Provided text:
=====
The shouts rained down on the police, some 300-strong, gathered at 15th Street in riot gear. The street lights reflected off their helmets and plastic visors, and you could see the dark silhouettes of their truncheons.
As the standoff continued, half the officers suddenly peeled off and double-timed it up 15th Street, heading northwest toward Clay. About half of the protesters peeled off as well, racing up the promenade adjacent to City Hall and the Occupy Oakland tent city. The protesters planned to circle around and confront the police where the promenade intersects with Clay.
Shoshana and I stayed with the original group, waiting to see what happened next.
It didn’t take long.
Within three minutes, the sound of explosions erupted from Clay Street and protesters flooded back into the plaza. They were trailed by tear gas canisters, popping as they hit the ground. Bracing toxic smoke wafted through the cool night air, filling your nostrils with unbearable gasoline smells.
Then came the police, racing into the plaza in a perfect flanking maneuver designed to squeeze the 50-to-75 protesters till staring down their adversaries near 15th. Shoshana and I ran to avoid being swept up in the mass arrests. The police, in an intimidating clomp and rattling of gear, surged in behind us and began making arrests.
I turned back to get a closer look. I was inching forward when there was a bright flash and another loud explosion. A fraction of a second later, I felt an object hit me in the stomach on my right side, not very hard, almost a tap, followed by a pop and another flash. Then searing heat on my left hand, then numbness.
=====
Supplied records:
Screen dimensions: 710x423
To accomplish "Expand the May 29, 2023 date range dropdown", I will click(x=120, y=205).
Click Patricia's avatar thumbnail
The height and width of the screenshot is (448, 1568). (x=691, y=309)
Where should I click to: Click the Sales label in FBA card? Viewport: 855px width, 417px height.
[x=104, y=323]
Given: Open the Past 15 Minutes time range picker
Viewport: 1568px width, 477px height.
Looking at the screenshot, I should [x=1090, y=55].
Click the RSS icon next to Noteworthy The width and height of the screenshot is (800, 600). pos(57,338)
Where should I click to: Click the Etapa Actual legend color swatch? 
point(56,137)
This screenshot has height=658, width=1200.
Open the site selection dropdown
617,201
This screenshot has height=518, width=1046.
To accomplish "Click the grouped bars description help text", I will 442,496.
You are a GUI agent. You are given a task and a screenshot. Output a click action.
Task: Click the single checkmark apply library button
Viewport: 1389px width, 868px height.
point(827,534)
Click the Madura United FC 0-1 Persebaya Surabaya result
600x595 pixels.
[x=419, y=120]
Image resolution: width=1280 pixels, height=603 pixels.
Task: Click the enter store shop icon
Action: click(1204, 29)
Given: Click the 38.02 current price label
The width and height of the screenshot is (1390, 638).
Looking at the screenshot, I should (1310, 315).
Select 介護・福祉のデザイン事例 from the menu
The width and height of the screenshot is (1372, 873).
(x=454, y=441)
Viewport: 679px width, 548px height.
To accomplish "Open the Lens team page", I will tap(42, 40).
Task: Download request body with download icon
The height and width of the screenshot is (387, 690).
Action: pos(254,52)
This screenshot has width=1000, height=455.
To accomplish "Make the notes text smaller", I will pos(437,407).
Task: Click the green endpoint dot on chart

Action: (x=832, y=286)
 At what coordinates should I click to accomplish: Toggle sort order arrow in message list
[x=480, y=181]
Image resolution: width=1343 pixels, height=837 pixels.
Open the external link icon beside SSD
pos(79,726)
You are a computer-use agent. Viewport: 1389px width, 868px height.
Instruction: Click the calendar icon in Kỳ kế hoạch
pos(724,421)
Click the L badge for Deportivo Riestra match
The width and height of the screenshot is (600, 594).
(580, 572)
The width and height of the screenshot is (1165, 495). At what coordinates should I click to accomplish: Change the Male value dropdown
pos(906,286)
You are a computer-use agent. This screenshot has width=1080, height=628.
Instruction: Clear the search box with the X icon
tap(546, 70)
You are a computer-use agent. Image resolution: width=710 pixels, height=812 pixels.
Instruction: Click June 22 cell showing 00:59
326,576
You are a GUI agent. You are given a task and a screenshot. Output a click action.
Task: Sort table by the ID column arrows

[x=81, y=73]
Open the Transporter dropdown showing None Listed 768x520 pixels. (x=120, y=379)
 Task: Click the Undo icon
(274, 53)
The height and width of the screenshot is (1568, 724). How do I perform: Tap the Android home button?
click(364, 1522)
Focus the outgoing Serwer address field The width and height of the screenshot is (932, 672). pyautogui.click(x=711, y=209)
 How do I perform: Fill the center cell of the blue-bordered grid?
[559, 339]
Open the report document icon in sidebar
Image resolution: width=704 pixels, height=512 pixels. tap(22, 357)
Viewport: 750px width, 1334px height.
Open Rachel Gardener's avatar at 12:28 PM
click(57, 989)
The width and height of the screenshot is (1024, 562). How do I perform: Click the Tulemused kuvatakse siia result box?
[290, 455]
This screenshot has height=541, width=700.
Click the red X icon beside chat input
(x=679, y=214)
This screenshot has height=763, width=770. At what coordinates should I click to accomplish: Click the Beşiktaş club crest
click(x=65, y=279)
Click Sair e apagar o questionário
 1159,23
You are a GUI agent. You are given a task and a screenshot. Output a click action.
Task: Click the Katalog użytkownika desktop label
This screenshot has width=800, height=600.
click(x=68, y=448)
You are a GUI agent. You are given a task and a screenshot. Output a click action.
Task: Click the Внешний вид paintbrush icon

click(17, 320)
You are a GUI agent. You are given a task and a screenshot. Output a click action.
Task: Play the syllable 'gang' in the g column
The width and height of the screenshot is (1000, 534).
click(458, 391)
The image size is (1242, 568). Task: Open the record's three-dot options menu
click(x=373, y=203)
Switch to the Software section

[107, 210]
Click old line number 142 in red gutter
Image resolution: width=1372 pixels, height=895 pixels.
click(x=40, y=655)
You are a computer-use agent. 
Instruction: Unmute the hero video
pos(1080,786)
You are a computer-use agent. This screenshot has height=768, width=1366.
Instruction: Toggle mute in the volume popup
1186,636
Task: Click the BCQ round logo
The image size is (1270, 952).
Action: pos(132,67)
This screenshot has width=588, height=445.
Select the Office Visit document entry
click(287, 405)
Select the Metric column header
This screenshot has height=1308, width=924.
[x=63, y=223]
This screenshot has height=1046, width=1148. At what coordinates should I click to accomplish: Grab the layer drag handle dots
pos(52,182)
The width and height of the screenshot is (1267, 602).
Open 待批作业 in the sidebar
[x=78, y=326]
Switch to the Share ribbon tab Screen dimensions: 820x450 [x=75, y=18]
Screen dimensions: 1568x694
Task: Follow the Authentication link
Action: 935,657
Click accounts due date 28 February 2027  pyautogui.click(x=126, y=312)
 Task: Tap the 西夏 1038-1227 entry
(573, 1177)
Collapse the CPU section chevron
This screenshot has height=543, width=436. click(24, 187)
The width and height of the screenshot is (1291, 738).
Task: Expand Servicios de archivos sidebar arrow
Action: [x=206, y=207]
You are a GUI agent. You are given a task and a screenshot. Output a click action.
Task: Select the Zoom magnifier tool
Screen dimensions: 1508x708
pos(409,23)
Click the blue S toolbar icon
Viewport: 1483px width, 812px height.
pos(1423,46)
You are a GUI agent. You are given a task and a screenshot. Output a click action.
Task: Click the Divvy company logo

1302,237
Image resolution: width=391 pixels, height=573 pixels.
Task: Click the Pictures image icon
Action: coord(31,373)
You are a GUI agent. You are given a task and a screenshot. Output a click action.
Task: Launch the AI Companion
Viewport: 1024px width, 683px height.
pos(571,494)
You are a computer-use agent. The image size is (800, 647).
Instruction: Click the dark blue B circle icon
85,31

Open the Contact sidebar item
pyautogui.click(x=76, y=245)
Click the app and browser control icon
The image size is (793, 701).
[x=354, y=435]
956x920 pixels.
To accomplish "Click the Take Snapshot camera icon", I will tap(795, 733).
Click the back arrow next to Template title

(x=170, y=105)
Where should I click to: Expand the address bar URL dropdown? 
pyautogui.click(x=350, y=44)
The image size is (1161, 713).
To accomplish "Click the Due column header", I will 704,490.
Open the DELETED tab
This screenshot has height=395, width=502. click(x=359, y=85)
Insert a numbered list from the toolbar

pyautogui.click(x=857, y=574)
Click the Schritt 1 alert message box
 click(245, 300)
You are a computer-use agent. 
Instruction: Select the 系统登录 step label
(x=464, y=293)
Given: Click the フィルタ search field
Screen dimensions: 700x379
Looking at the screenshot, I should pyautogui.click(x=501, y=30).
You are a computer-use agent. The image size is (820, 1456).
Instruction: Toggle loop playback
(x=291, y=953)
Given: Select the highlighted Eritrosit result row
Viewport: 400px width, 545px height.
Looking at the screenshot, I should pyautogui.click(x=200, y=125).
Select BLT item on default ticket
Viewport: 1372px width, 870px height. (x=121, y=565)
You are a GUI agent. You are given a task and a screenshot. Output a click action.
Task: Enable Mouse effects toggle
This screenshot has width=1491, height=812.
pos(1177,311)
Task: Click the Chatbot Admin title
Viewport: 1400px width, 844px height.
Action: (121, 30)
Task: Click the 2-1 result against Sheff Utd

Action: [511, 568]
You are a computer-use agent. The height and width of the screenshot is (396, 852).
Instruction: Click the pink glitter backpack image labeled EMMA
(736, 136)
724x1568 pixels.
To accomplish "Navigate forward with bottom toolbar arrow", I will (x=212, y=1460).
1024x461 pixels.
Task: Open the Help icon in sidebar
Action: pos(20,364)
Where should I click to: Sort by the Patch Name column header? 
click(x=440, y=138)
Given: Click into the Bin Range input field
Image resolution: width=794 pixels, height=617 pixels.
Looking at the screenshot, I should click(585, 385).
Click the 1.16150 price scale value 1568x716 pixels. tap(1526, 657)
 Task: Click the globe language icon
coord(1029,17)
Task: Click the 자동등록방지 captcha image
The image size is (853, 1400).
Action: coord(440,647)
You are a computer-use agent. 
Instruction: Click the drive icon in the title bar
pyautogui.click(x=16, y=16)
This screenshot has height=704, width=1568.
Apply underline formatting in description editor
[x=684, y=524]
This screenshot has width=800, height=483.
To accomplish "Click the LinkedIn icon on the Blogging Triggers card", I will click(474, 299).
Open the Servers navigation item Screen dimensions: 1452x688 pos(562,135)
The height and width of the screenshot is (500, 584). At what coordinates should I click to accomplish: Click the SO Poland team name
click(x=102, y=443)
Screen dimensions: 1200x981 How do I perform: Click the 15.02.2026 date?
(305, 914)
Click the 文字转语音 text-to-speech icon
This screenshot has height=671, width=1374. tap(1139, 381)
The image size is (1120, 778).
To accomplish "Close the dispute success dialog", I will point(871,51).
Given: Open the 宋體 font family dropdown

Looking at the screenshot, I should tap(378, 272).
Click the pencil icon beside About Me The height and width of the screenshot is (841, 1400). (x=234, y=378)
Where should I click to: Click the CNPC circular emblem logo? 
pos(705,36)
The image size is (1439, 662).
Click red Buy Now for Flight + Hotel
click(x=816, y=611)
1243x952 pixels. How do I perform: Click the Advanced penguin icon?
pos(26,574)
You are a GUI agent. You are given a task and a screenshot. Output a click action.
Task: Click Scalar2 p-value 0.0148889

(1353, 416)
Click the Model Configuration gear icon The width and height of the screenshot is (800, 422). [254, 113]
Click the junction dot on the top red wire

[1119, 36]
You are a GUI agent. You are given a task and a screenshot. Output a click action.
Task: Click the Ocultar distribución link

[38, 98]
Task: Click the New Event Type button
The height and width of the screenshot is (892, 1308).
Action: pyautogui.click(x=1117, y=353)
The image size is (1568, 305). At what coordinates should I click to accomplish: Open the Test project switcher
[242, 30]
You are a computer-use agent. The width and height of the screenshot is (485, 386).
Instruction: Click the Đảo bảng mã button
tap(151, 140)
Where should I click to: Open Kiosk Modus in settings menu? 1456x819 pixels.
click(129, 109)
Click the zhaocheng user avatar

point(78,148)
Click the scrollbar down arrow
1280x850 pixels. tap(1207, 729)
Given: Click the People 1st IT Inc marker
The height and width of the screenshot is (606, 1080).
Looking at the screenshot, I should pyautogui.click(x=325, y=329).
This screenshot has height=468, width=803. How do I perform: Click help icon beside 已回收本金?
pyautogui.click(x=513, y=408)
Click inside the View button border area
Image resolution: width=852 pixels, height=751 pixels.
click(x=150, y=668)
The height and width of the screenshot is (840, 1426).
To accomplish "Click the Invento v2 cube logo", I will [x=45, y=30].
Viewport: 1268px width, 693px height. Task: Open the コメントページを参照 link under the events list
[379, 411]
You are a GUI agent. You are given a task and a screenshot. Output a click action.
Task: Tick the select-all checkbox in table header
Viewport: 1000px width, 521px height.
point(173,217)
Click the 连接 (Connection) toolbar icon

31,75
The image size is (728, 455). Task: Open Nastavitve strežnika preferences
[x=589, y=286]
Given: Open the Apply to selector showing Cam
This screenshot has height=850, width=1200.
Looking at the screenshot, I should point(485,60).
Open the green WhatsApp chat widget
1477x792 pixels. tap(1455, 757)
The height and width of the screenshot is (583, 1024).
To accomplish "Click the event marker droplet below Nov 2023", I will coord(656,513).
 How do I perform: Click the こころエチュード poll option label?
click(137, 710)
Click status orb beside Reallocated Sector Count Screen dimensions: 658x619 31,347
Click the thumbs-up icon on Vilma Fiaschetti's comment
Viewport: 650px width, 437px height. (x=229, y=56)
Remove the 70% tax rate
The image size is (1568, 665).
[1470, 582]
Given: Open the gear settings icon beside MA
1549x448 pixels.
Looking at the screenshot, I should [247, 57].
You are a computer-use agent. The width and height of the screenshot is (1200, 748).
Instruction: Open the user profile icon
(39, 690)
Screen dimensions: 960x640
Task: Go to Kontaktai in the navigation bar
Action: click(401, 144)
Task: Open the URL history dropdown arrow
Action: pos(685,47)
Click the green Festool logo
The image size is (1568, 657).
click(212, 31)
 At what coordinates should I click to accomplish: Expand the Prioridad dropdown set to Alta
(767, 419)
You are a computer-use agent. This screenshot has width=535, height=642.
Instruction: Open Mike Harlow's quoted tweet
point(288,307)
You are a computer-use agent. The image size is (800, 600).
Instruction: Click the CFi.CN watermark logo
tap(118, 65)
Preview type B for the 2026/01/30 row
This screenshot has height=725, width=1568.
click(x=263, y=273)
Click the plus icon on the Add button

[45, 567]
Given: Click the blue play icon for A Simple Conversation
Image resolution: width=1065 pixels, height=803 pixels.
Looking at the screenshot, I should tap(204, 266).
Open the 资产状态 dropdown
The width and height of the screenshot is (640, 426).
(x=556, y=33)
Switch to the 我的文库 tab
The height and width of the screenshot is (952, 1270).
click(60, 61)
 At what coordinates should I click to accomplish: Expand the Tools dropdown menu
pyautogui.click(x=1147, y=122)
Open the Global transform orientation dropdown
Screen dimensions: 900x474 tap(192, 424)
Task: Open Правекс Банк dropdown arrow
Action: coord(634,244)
=====
How to complete this task:
Reproduce the stretch of the Occupy Oakland account from "It didn’t take" through "began making arrests.", word for word.

Answer area:
It didn’t take long.
Within three minutes, the sound of explosions erupted from Clay Street and protesters flooded back into the plaza. They were trailed by tear gas canisters, popping as they hit the ground. Bracing toxic smoke wafted through the cool night air, filling your nostrils with unbearable gasoline smells.
Then came the police, racing into the plaza in a perfect flanking maneuver designed to squeeze the 50-to-75 protesters till staring down their adversaries near 15th. Shoshana and I ran to avoid being swept up in the mass arrests. The police, in an intimidating clomp and rattling of gear, surged in behind us and began making arrests.